→ **Task to carry out**
The job is to find each line in the entries holding the string "with" and copy that line.

[[ Materials provided open ]]

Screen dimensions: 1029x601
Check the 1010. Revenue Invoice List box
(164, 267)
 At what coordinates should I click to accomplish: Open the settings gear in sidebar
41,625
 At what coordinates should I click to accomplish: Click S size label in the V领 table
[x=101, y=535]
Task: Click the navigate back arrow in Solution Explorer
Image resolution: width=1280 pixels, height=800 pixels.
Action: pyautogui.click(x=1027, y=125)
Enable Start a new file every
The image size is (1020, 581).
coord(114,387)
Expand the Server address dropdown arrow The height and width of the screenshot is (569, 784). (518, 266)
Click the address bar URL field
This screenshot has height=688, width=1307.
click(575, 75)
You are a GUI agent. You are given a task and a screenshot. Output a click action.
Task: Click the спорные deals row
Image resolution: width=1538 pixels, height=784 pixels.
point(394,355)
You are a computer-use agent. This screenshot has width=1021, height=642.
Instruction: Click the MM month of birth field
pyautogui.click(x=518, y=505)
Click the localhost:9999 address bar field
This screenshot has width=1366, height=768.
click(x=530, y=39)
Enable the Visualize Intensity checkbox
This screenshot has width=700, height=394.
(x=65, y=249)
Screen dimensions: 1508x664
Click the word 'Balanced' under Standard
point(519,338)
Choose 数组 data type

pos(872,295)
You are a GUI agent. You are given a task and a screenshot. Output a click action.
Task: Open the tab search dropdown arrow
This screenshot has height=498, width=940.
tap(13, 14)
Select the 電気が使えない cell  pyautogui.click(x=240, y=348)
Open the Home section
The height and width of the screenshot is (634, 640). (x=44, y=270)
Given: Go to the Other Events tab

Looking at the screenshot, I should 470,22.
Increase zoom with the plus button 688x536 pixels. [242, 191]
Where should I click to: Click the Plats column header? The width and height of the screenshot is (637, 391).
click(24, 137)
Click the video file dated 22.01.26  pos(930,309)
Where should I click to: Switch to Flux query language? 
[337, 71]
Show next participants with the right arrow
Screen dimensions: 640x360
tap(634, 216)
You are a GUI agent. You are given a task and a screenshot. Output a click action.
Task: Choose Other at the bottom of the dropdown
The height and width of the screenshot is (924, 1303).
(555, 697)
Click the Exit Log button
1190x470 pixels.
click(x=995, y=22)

[[ Materials provided closed ]]

→ **Task answer**
Increase zoom with the plus button 688x536 pixels. [242, 191]
Show next participants with the right arrow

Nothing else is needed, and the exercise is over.